→ **Aim**
From the forum thread below about the garbled search term, pull out the passage word for word, starting with "LC_ALL=en_US.UTF-8" and going on through "more relevant information.".

== Extract provided ==

On my Local machine I can search for "Härtefälle" which will result in the following URL:
http://myapp.dev/de/incoming?q=H%E4rtef%E4llen
I can submit as many times as I want, it always looks correct:
Info:
Mac OSX 10.9.5
ruby 2.1.2p95 (2014-05-08 revision 45877) [x86_64-darwin13.0]
thinking-sphinx (3.1.1)
rails (4.0.4)
/usr/local/Cellar/sphinx/2.2.4
locale
command:
LANG=
LC_COLLATE="C"
LC_CTYPE="UTF-8"
LC_MESSAGES="C"
LC_MONETARY="C"
LC_NUMERIC="C"
LC_TIME="C"
LC_ALL=
However on my production environment when I enter the search term and click "Apply", I get the following result:
curiously when I keep pressing Apply, the term gets bigger and weirder, but somehow the search engine is still able to see the term "Härtefällen" behind this weird HÃÂâ¬rtefÃÂâ¬llen
because the corresponding search result is displayed:
Info:
Debian 7.0
ruby 2.1.2p95 (2014-05-08 revision 45877) [x86_64-linux]
rails (4.0.4)
thinking-sphinx (3.1.1)
Package: sphinxsearch Version: 2.0.4-1.1
locale
command:
LANG=en_US.UTF-8
LANGUAGE=en_US:en
LC_CTYPE="en_US.UTF-8"
LC_NUMERIC="en_US.UTF-8"
LC_TIME="en_US.UTF-8"
LC_COLLATE="en_US.UTF-8"
LC_MONETARY="en_US.UTF-8"
LC_MESSAGES="en_US.UTF-8"
LC_PAPER="en_US.UTF-8"
LC_NAME="en_US.UTF-8"
LC_ADDRESS="en_US.UTF-8"
LC_TELEPHONE="en_US.UTF-8"
LC_MEASUREMENT="en_US.UTF-8"
LC_IDENTIFICATION="en_US.UTF-8"
LC_ALL=en_US.UTF-8
The only thing I do in my controller is unescaping the search params H%E4rtef%E4llen
:
# TODO: Somehow `René` turns into `Ren\xE4`
params[:q] = params[:q].encode('UTF-8', 'ISO-8859-15') rescue nil
Now how do I get the sane behaviour on production? Please let me know if I can provide any more relevant information.
I figured out what I was doing wrong:
In Step 1
the characters are properly encoded, but for step 2
where I form a new URL I need to escape the URL using URI.encode
:
URI.encode(myURL)
So that e.g. ö
turns into %C3%B6

===
== Data provided ==

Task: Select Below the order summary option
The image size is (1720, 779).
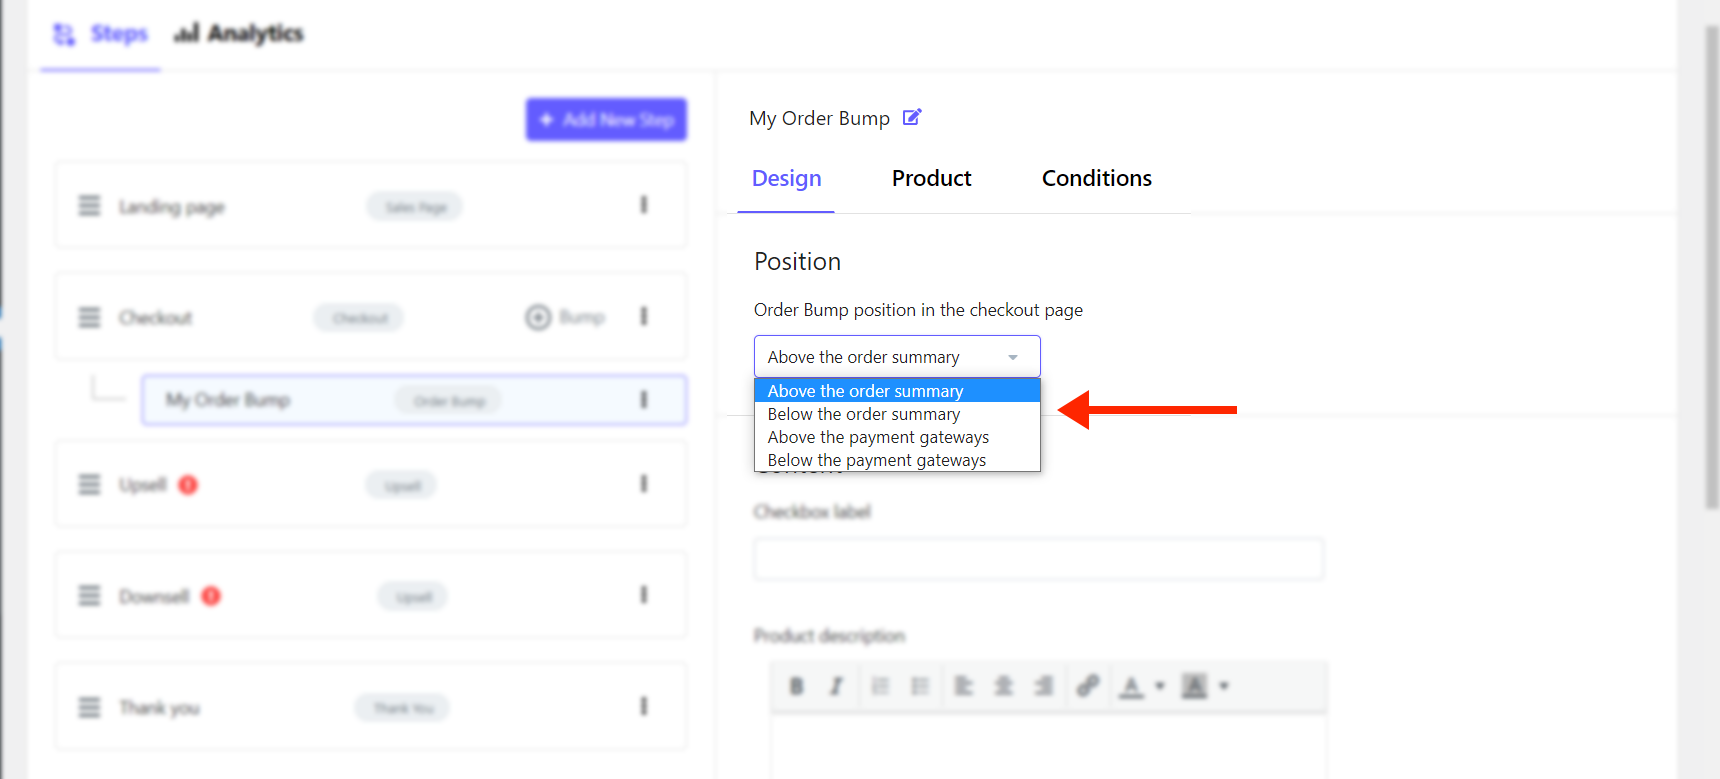Action: click(x=864, y=414)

===

→ **Response to the task**
LC_ALL=en_US.UTF-8
The only thing I do in my controller is unescaping the search params H%E4rtef%E4llen
:
# TODO: Somehow `René` turns into `Ren\xE4`
params[:q] = params[:q].encode('UTF-8', 'ISO-8859-15') rescue nil
Now how do I get the sane behaviour on production? Please let me know if I can provide any more relevant information.